A few decades ago, car odometers were designed to roll over to zero after 99,999 miles because it was rare for cars to last that long. But today cars come with a warranty for 100,000 miles because it is rare for cars to not last that long. This massive reliability improvement has come about despite the significantly higher complexity of modern cars. Cars have followed the arc of many engineering artifacts, where human ingenuity brought them to their initial working form and then robust engineering techniques made them work well.
The computer hardware and software domains have also invested heavily in robust engineering techniques to improve reliability. For hardware, there is an entire industry for electronic design and automation (EDA) tools that help engineers design hardware and provide confidence that the designs are correct before devices are fabricated. Similarly, the software industry has adopted techniques such as unit testing, symbolic analysis, and continuous integration (CI) that help engineers write correct software. In both these domains, investments into correctness was essential to continue to viably engineer increasingly complex systems.
Networking is a reliability laggard
One domain where reliability improvements have lagged is computer networking, where outages and security breaches that disrupt millions of users and critical services are all too common. While there are many underlying causes for these incidents, studies have consistently shown that the vast majority are caused by errors in the configuration of network devices. Yet engineers continue to manually reason about the correctness of network configurations.
The increased use of automation to push changes to devices is a positive trend. But while automation can prevent “fat fingering”, it does not guarantee correctness. In fact, it increases the risk that the entire network will be knocked out quickly by a single, incorrect change. The faster the car, the greater the danger of a serious collision.
It is high time that networking adopted more reliable engineering practices. While the original Internet was an academic curiosity, today’s networks are too critical for businesses and society, and also too complex—they span the globe and connect billions of endpoints—-for their correctness to be left (solely) to human reasoning.
The lack of guarantees for correctness not only increases the risk of outages and breaches but also hurts agility. When engineers are afraid of breaking the network, they cannot update it as quickly as applications and business require. We must get serious about network correctness.
Comprehensive and proactive analysis
We should aim for strong correctness guarantees. The strongest guarantees stem from verification, i.e., comprehensive analysis that can prove that the network will behave exactly as intended in all possible cases. The network will block all packets that it is supposed to block; it will carry all packets that it is supposed to carry, only along the intended paths; and it will continue to do so despite equipment failures. This type of analysis is much more than traditional network validation techniques, such as emulation or grepping for specific configuration lines, which offer no correctness guarantees. In a future post, we will discuss different forms of network validation and their relative abilities.

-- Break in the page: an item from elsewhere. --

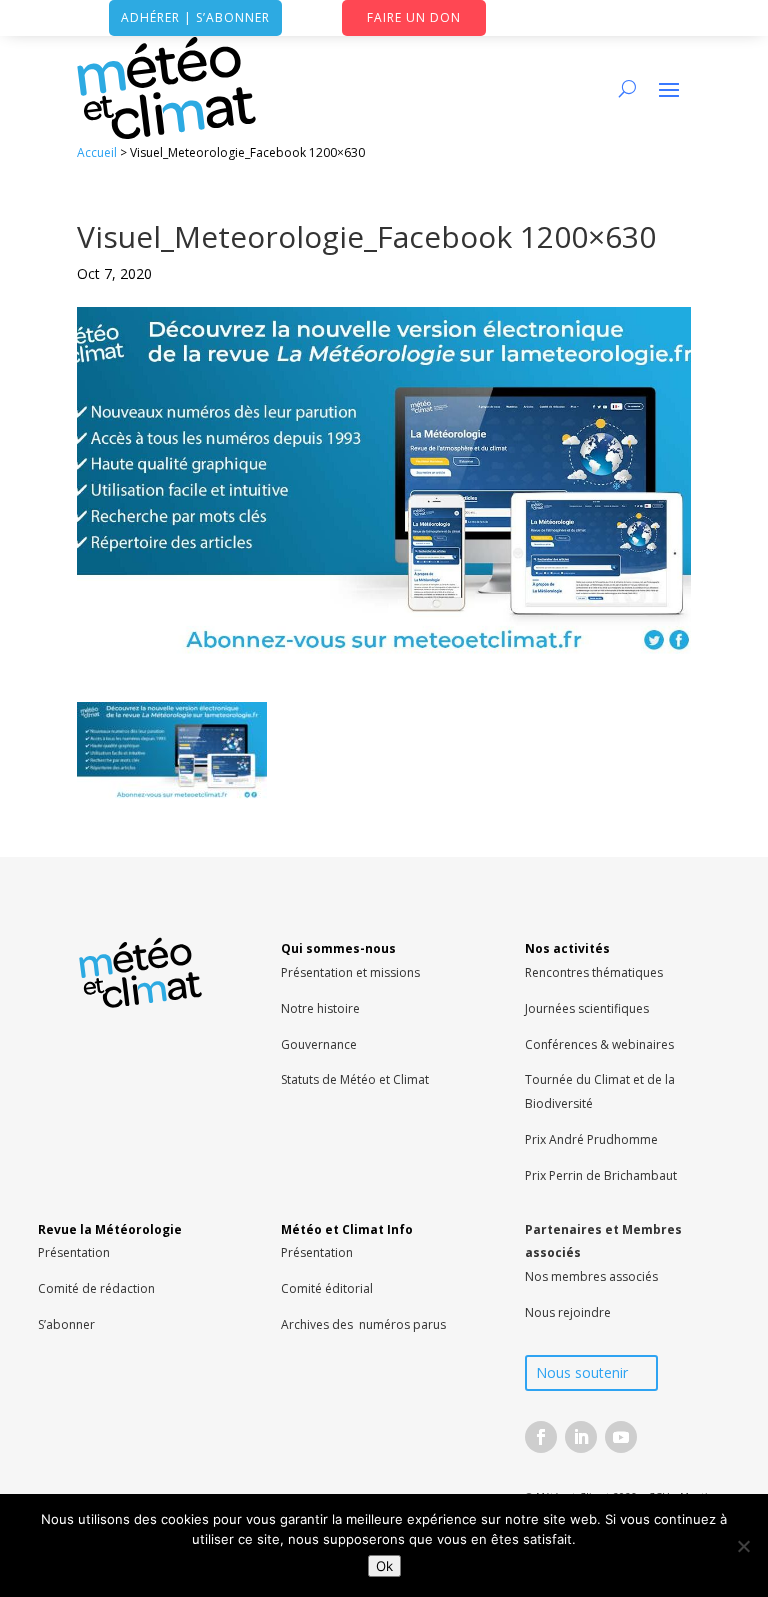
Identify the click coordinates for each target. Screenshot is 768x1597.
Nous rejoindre (568, 1312)
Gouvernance (319, 1044)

In addition to being comprehensive, we should aim for being proactive, i.e., check for correctness before changing the network configuration. Comprehensive and proactive analysis can make configuration-related outages and security breaches a thing of the past. It can ensure at all times that access control lists (ACLs) are correct, sensitive resources are protected against all untrusted entities no matter what types of packets they send, and that critical services remain accessible even when failures occur.
Overcoming heterogeneity and large search spaces
Historically, rigorous correctness guarantees for networks have been considered out of reach, but the research community has recently developed promising techniques that overcome long standing obstacles. One obstacle is heterogeneity. There are many (physical and virtual) devices and vendors, each with their own configuration language, data format and default settings. To accurately model network behavior in the face of this diversity, researchers have adapted ideas from the programming languages community, such as parser generators and intermediate representations that are neutral to source languages.

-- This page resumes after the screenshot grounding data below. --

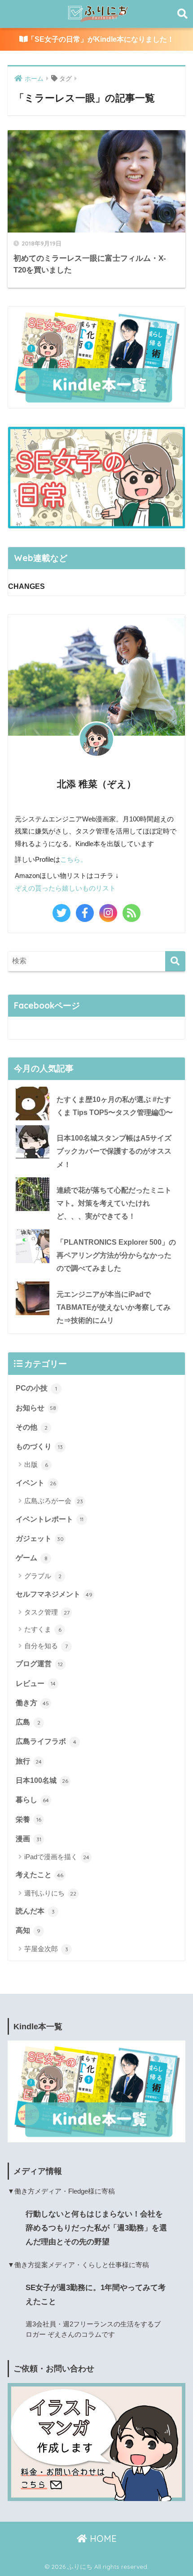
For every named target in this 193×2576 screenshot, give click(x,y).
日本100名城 (42, 1780)
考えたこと (39, 1874)
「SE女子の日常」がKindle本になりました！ (100, 39)
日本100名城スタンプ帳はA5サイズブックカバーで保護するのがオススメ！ (114, 1151)
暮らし (32, 1800)
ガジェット (40, 1538)
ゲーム (32, 1558)
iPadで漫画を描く (56, 1857)
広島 (28, 1722)
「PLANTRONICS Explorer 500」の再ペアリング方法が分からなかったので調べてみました (116, 1255)
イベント (36, 1483)
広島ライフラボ (46, 1741)
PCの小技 (36, 1388)
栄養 (28, 1819)
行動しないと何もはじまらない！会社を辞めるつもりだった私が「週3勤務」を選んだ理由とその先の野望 (96, 2228)
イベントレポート (49, 1519)
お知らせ (36, 1408)
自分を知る (46, 1646)
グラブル (42, 1576)
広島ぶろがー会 (53, 1501)
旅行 (29, 1761)
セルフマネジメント (54, 1594)
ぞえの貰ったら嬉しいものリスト (65, 888)
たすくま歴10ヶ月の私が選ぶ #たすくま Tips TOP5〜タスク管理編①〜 (115, 1106)
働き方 (32, 1703)
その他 (32, 1427)
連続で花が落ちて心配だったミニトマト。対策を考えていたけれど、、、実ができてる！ (114, 1203)
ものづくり (39, 1446)
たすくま (42, 1629)
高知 (28, 1930)
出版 (36, 1464)
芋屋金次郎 (46, 1949)
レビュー (36, 1683)
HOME (102, 2538)
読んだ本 (35, 1911)
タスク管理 (47, 1612)
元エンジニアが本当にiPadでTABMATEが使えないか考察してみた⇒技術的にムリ (114, 1307)
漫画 (28, 1839)
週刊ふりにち (50, 1893)
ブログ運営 (39, 1664)
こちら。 (73, 859)
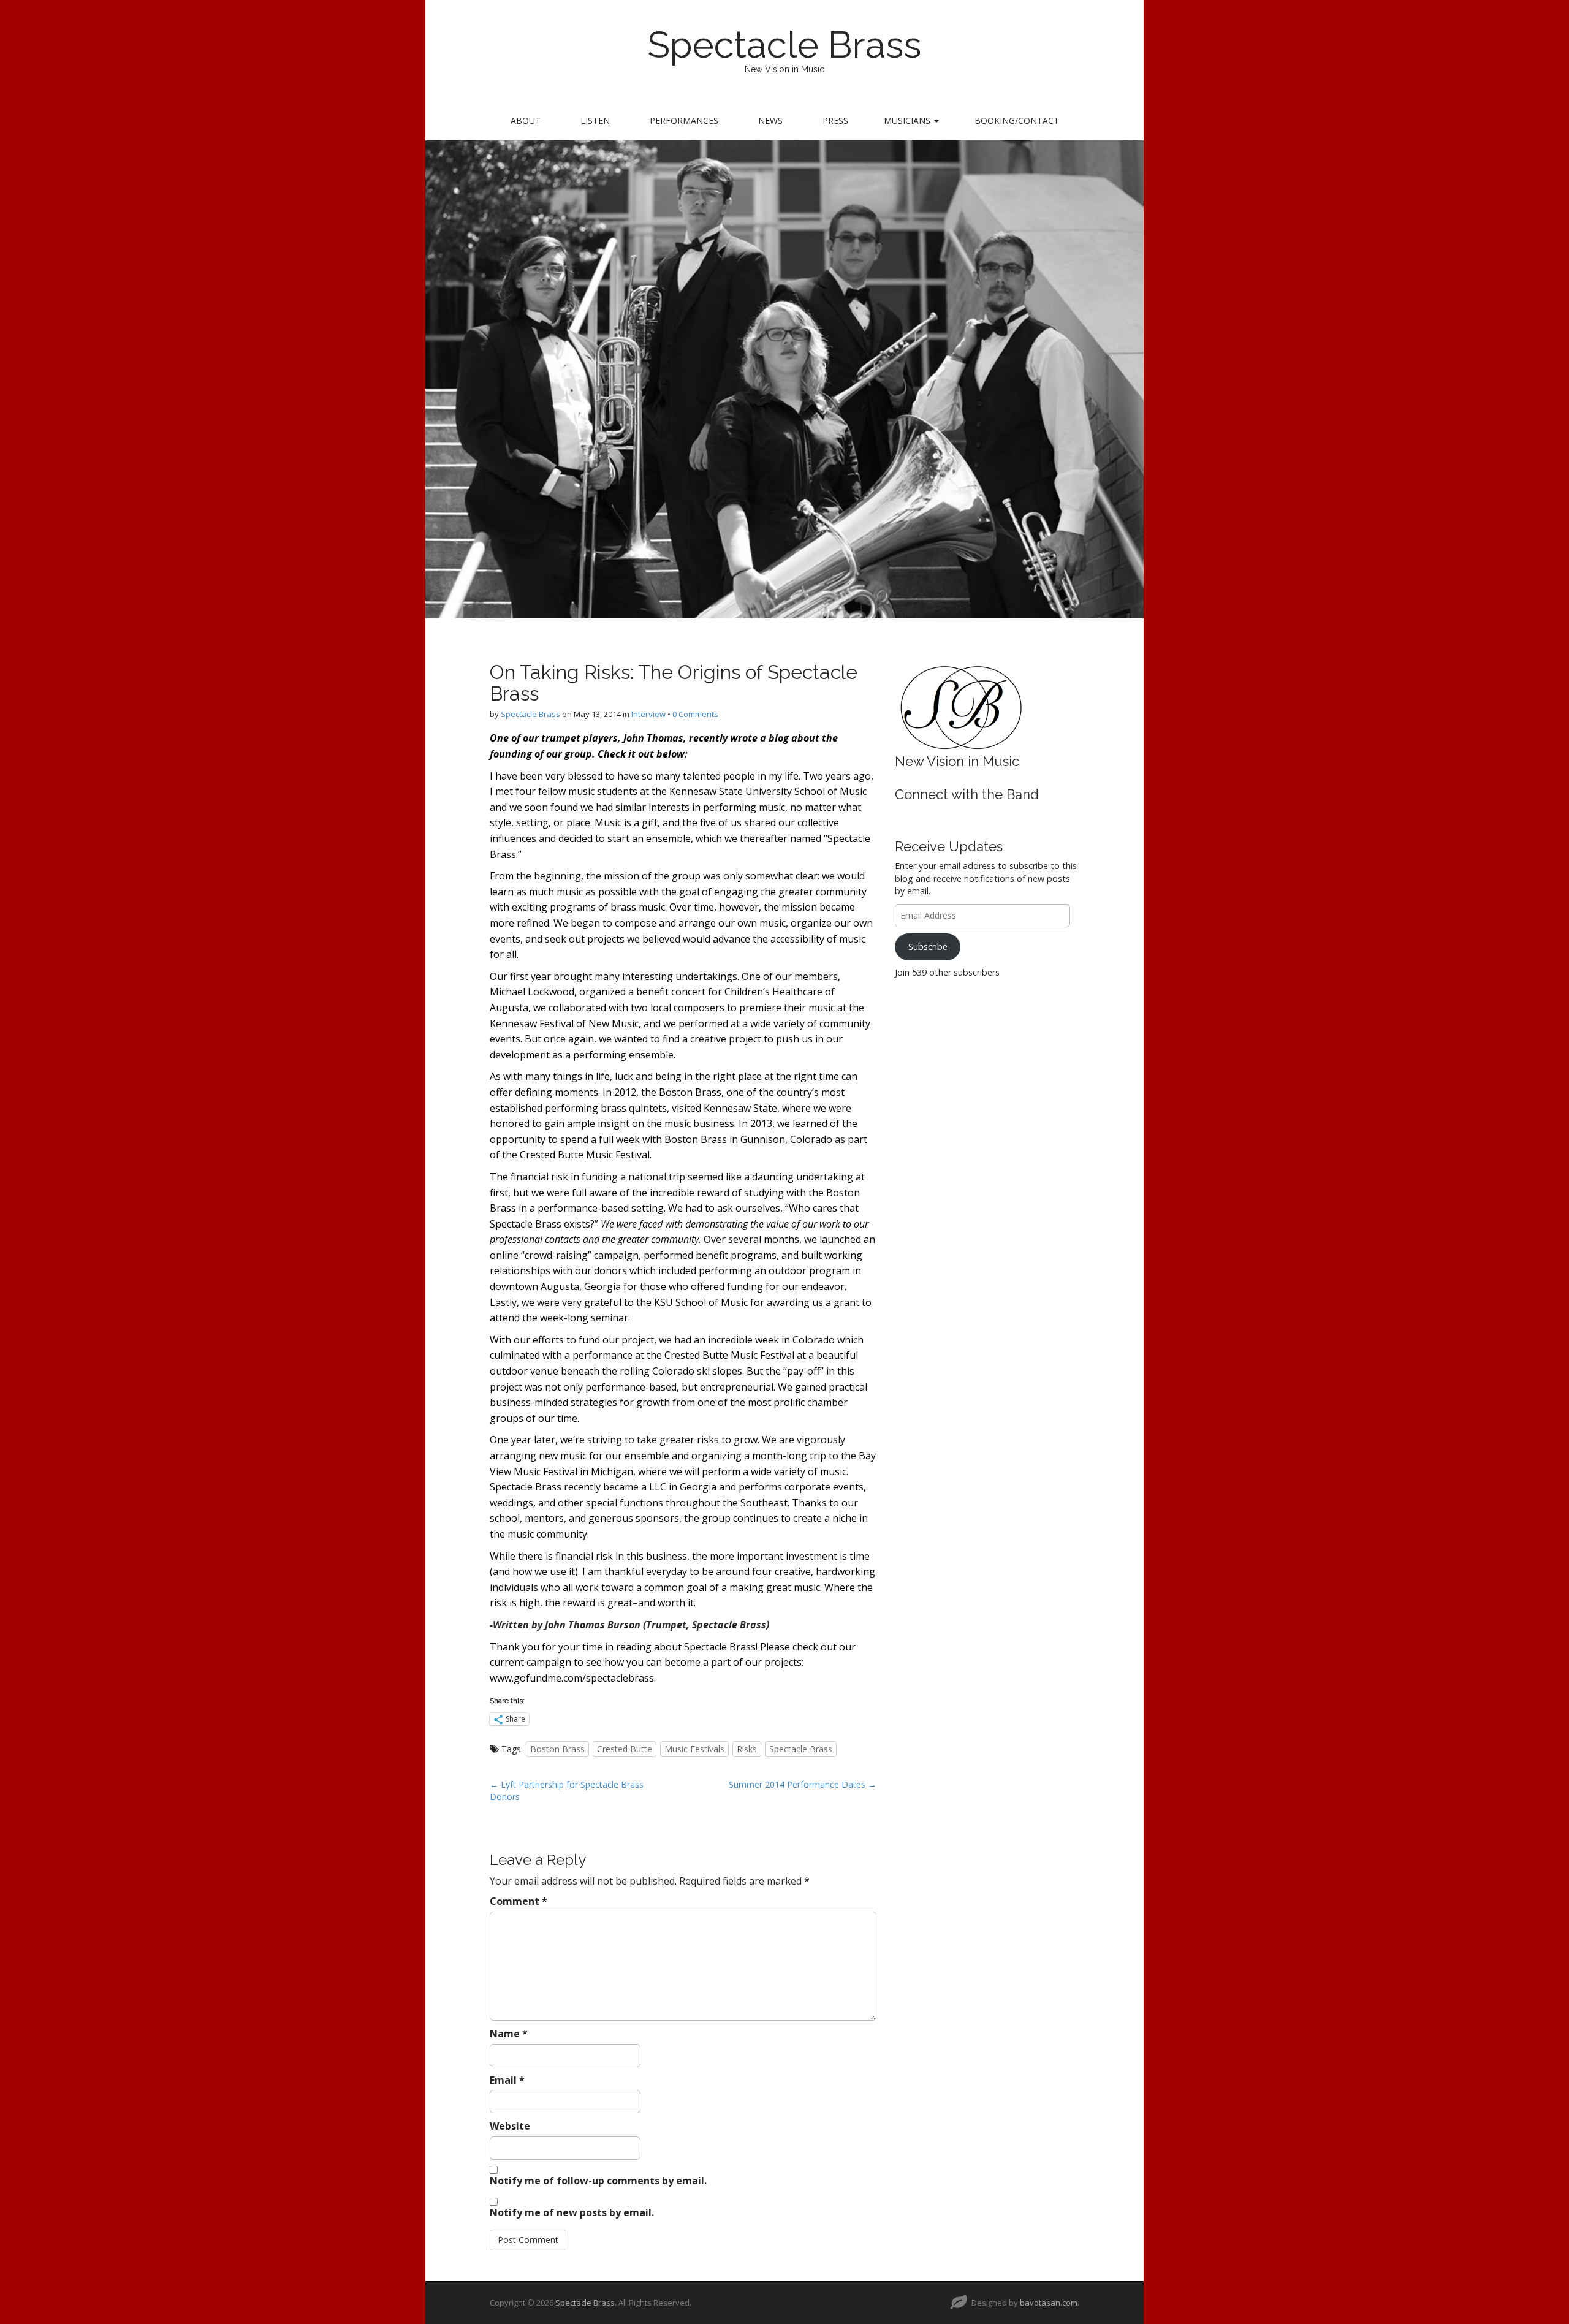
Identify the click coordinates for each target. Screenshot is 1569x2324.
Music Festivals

The second obstacle is the vast space of possible cases that must be searched for bugs. There are more than 1 trillion possible TCP packets (given a 40-byte header) and a million possible two-link failure cases in a 1000-link network. To comprehensively and tractably search such large spaces, researchers have adapted ideas from hardware and software verification such as satisfiability (SAT) constraint solvers and binary decision diagrams (BDDs).

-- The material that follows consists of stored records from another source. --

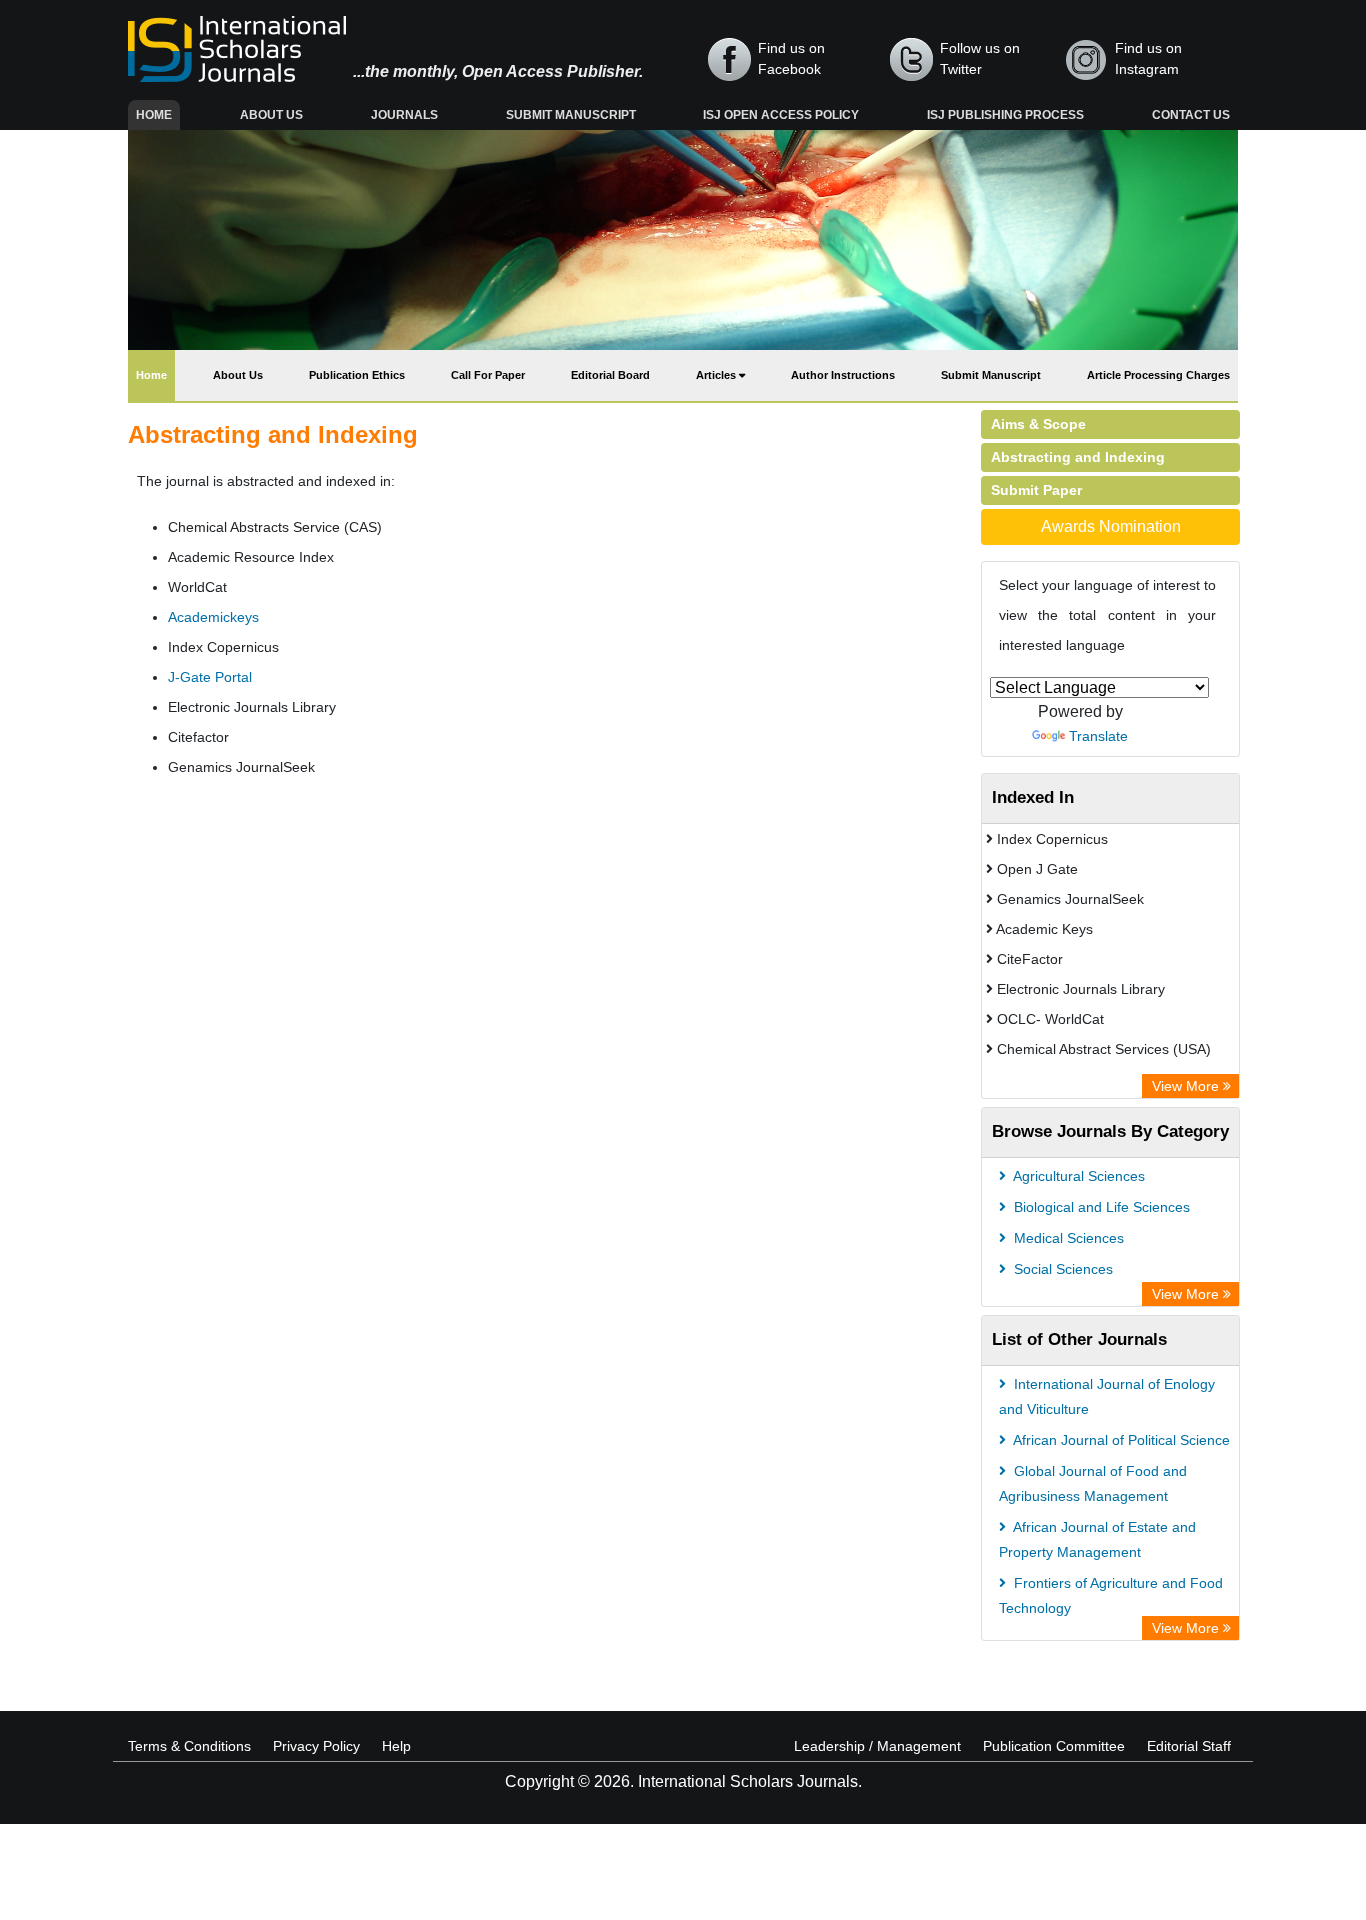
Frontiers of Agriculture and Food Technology (1111, 1595)
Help (396, 1746)
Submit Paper (1036, 490)
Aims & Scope (1038, 424)
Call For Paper (488, 375)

The progress in this sphere has moved well beyond theory, and the community has built tools such as Batfish that can guarantee correctness for real-world networks. Batfish is an open source tool originally developed by researchers at Microsoft, UCLA, and USC; engineers at Intentionet, Princeton, BBN Technologies, and other institutions have since made significant contributions to it. Based on network configurations (and optionally, other data such as routing tables) Batfish can flag any violation of intended security or reliability policy.
Today, Batfish is being used at several global organizations to proactively validate network configurations.
Combined with automation, Batfish enables a new paradigm for networking, one where every single change is proactively and comprehensively validated for correctness and only correct changes are deployed.
We now have the means to transform networks from engineering artifacts like older cars, which were not expected to last for 100,000 miles, to ones that we know will work far beyond traditional limits. So, let’s make networks work really well!